STATED GOAL >>
Swap "Iced Coffee" for "Hot Tea" in the entries, starting at the line that has "Where should I" and ending after the line that has "Viewport: 305px width, 407px", and change nothing else. Give back only those lines, without the pictures.

RAW DATA >>
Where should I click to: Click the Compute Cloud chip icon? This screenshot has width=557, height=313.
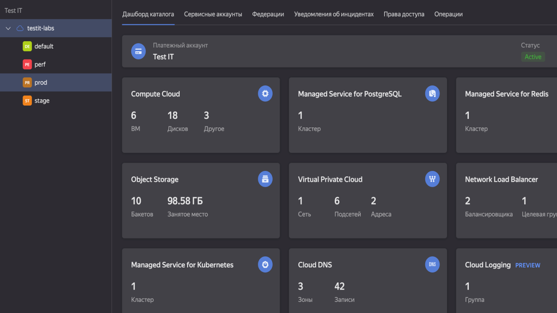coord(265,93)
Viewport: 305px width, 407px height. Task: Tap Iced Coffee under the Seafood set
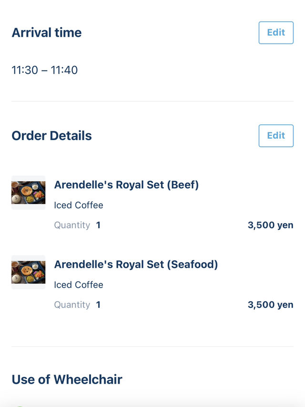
--
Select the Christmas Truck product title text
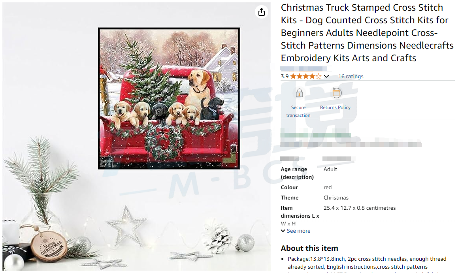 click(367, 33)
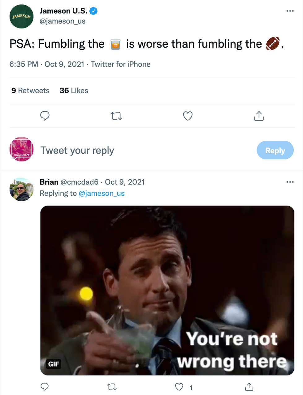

REPLY TO THE TASK >>
Where should I click to: Click the Compute Cloud chip icon? This screenshot has width=557, height=313.
coord(265,93)
Viewport: 305px width, 407px height. Task: Tap Hot Tea under the Seafood set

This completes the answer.